Background: Patient participation is central to modern healthcare, known to enhance both physical health and well-being. However, the way in which a person prefers to engage can vary depending on their condition, knowledge, and healthcare context. Person-centred care considers a person’s needs and preferences, thereby facilitating preference-based patient participation. Managing a long-term disease, such as chronic kidney disease (CKD), often necessitates regular contact with healthcare and engagement in symptom management in day-to-day life. What facilitates person-centred patient participation in kidney care is unknown, but a further understanding of patient participation when living with CKD is needed. The overall aim of this thesis was to investigate patient participation in kidney care and assess variations in levels of preferencebased patient participation over time.

Method: This thesis comprises four studies and is part of a research intervention project on participation in kidney clinics in south-eastern Sweden. Data collection commenced in 2018 and was concluded in 2022. Study I was of a qualitative design, with group discussions of patients and professionals (n=42) in dialysis care. Studies II and III employed the 4Ps tool, a validated questionnaire on patient participation completed by patients with CKD stage 4 or 5 (n=358). Study II adopted a cross-sectional design and Study III employed a quasi-experimental design to examine changes in participation over time and the effects of two interventions directed at managers and some healthcare professionals. In Study III, data from before and after the interventions were compared. Study IV employed a mixed-methods design, encompassing qualitative and quantitative data. It entailed repeated individual interviews (n=19 patients, 17 professionals) and data from a systematic review of patient records (n=240). The qualitative data from Studies I and IV were addressed using content analysis, while the quantitative data from Studies II, III, and IV were subjected to statistical tests using IBM Statistical Package for Social Sciences (SPSS) and Stan software.

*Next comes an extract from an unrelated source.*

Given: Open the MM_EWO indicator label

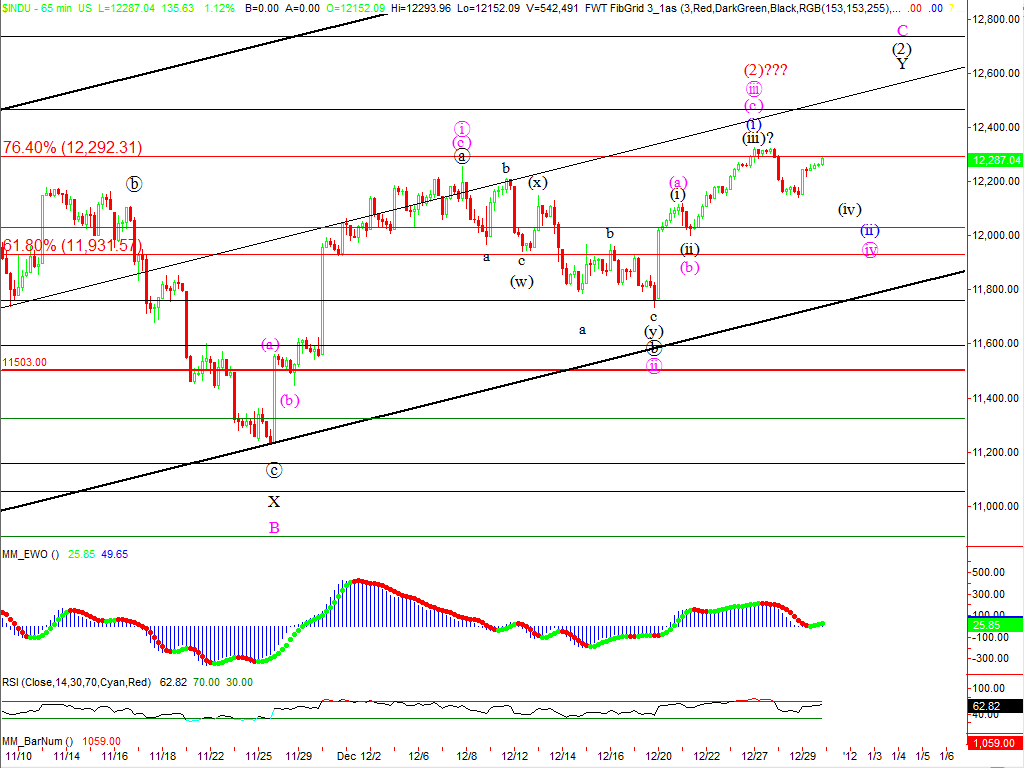Looking at the screenshot, I should 30,554.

Results: Both individuals living with CKD and healthcare professionals recognised the importance of patient participation in kidney care. Patient participation in CKD stage 4 and 5 involved understanding the disease and its management, as well as mutual exchange of knowledge. However, there was not always a shared understanding between patients and professionals as to what patient participation entails. While patients described comprehending their condition and being involved in mutual communication and treatment planning, professionals primarily emphasised treatment management as the key aspect. Moreover, the patient records predominantly documented the professionals' actions for and with their patients. The findings also showed that although most patients had good matches between their preferences and experiences, suggesting sufficient levels of preference-based participation, some patients had insufficient preference-based participation, indicated they had experienced either more or less conditions for participation than their preferences. The staff-directed interventions in the research project did not appear to improve preference-based participation.

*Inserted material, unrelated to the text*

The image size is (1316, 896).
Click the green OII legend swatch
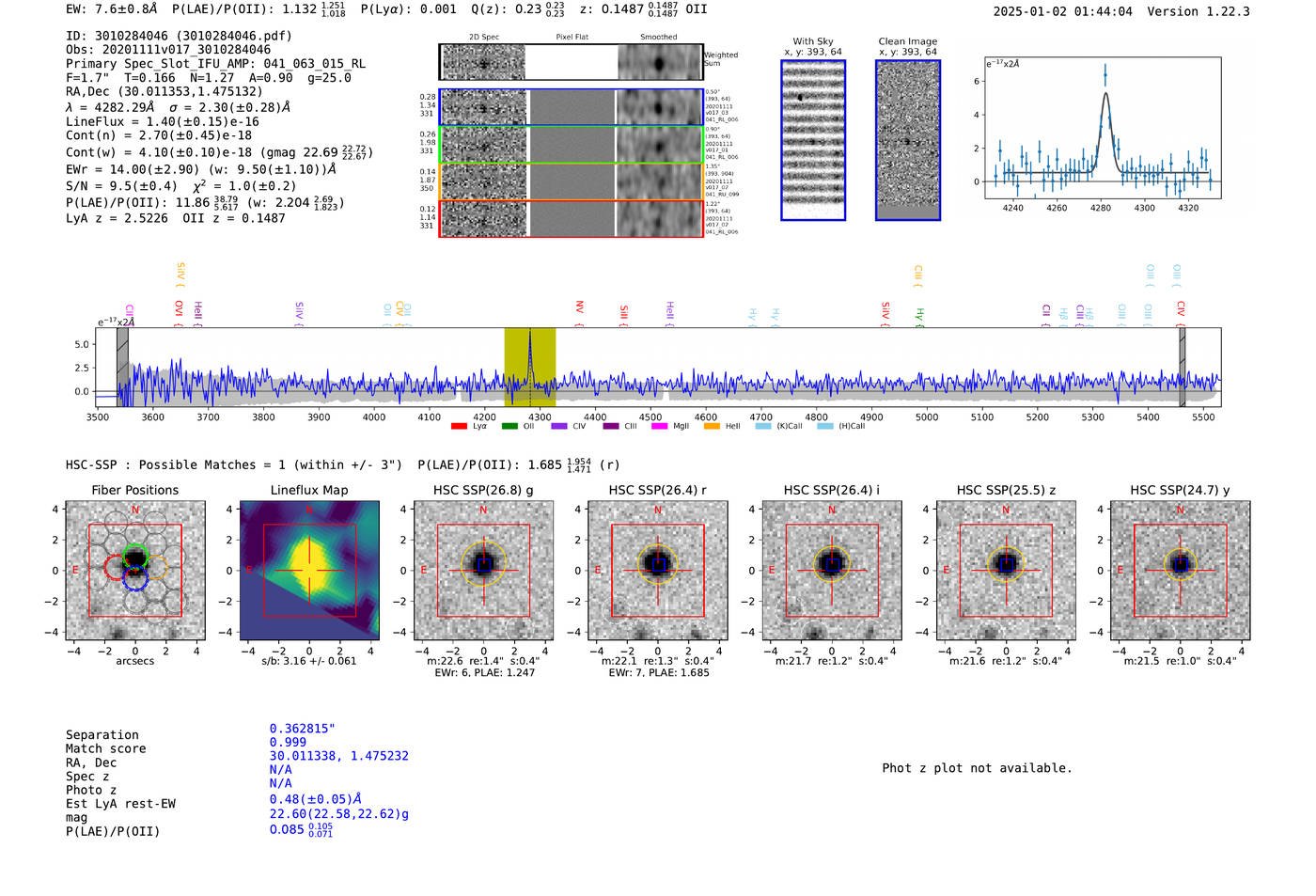click(509, 426)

Conclusion: Living with CKD stage 4 or 5 requires patient engagement and participation, meaning that patients understand how to manage their illness in their day-to-day lives. The studies suggest that further efforts are required in the management of kidney failure to enable more patients to engage in person-centred participation. One potential key to achieving mutual understanding between patients and professionals is dialogue. The tool utilised in these studies may prove useful in facilitating such conversations: the 4Ps is a tool that can be used to identify preferences for and experiences of patient participation. As such, it can be employed to measure preference-based patient participation in clinical settings and research. However, the findings of this thesis indicate that additional efforts are necessary for its implementation and to promote person-centred participation. Therefore, further research is needed, as are strategies healthcare professionals can employ to better recognise and respond to patients' resources and needs.